═══ Excerpted data

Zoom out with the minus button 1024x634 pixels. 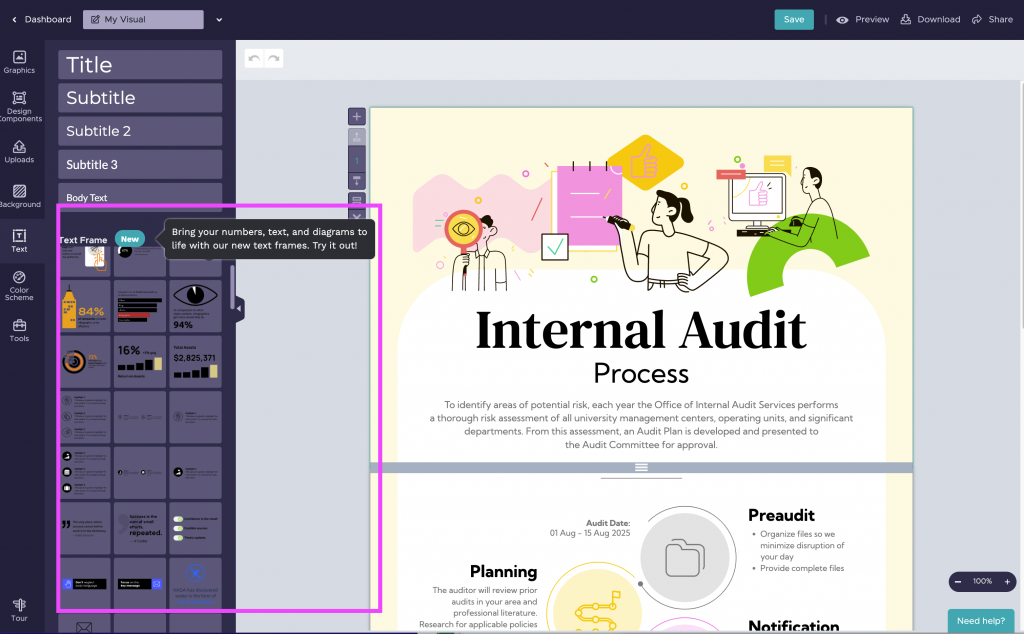pos(958,581)
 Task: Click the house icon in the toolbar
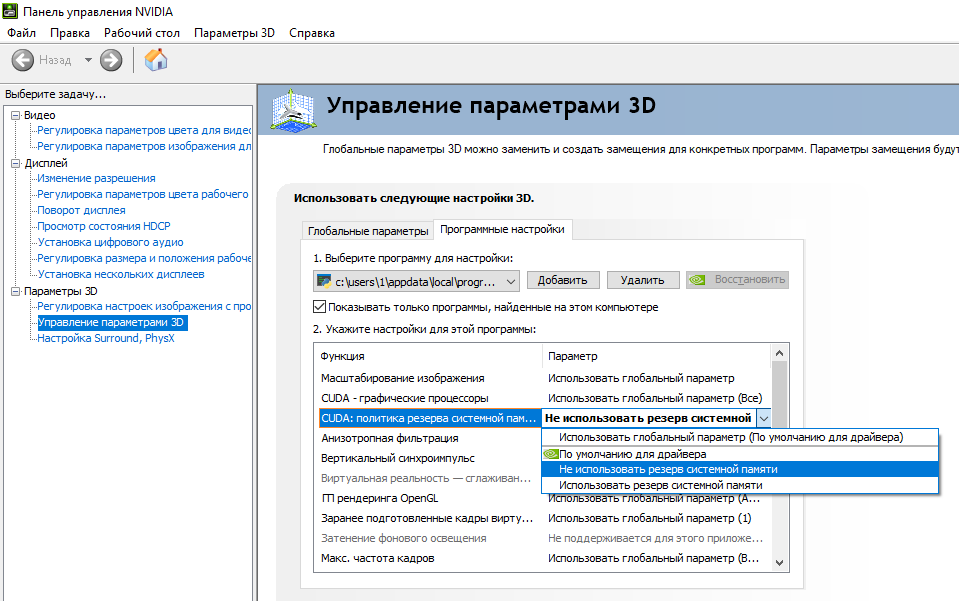coord(156,60)
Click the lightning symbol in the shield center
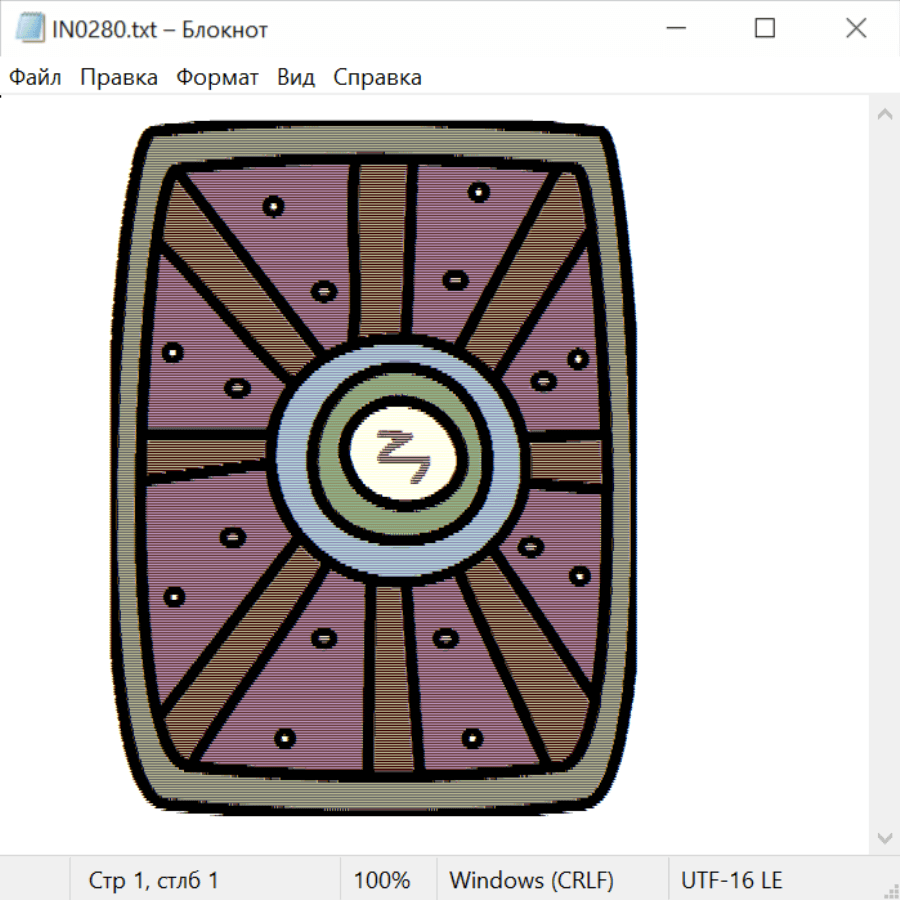Viewport: 900px width, 900px height. (x=401, y=454)
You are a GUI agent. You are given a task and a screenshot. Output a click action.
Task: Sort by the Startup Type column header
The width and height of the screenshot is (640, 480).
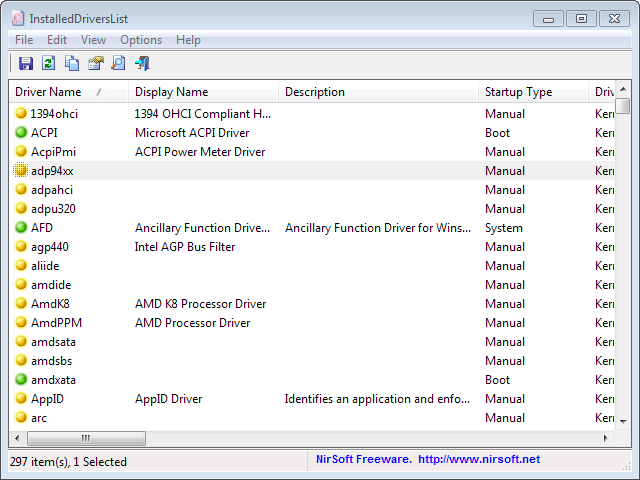(533, 92)
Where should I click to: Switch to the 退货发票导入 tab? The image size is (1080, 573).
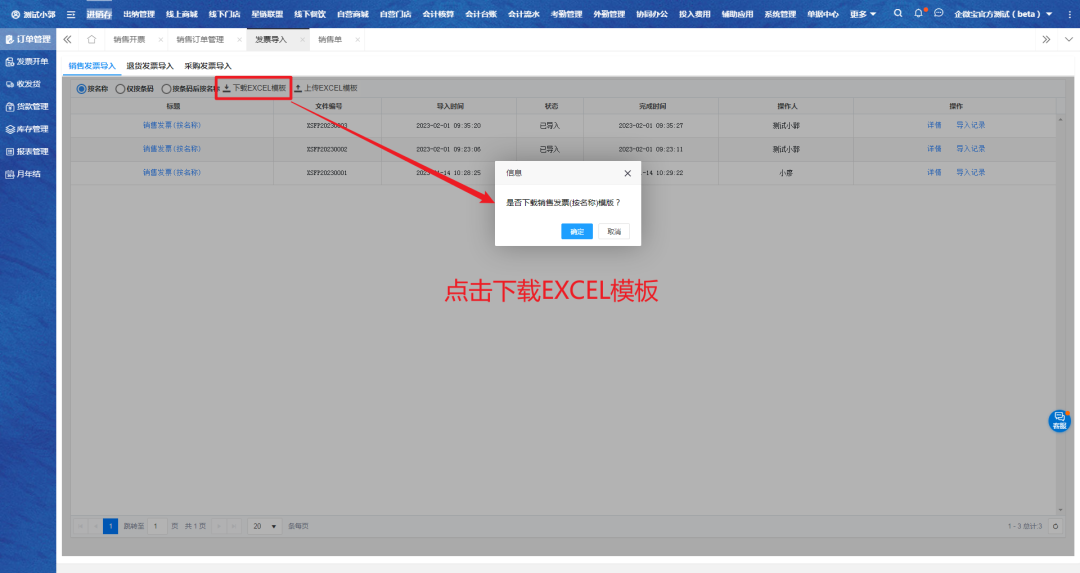pos(150,65)
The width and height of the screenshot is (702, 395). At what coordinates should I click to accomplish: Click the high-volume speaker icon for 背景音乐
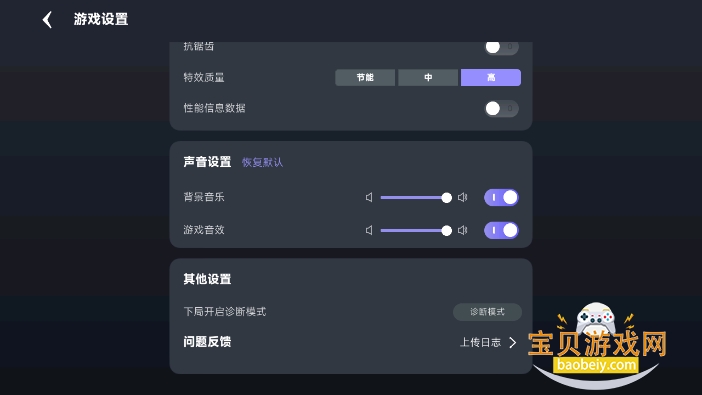(462, 198)
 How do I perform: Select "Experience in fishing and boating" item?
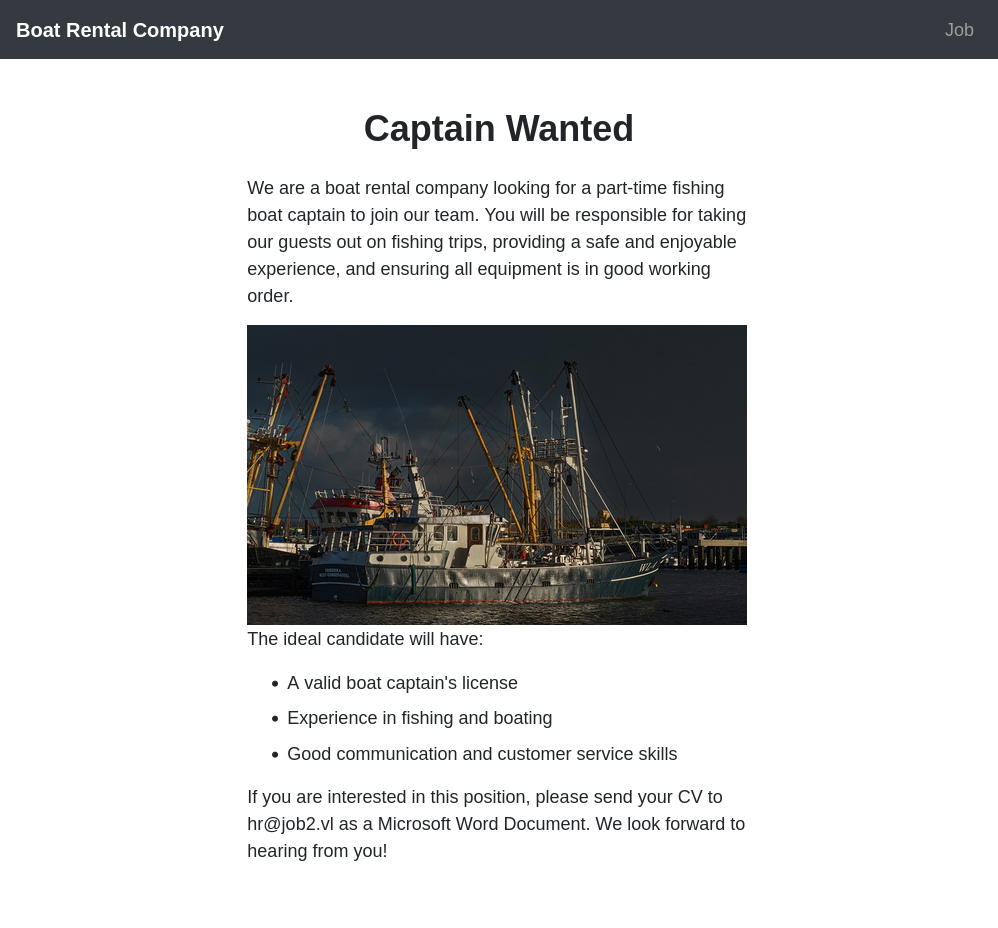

══════

Assignment: Copy exactly, and only, the lines from the line containing "The width and height of the screenshot is (640, 480)." through the final line of the material above, with no pictures.

Response to this exercise:
The width and height of the screenshot is (640, 480).
(533, 92)
Where should I click to: Switch to the 退货发票导入 tab? The image size is (1080, 573).
pos(150,65)
The width and height of the screenshot is (702, 395). At what coordinates should I click to accomplish: Click the high-volume speaker icon for 背景音乐
(462, 198)
 How do I perform: Select "Experience in fishing and boating" item?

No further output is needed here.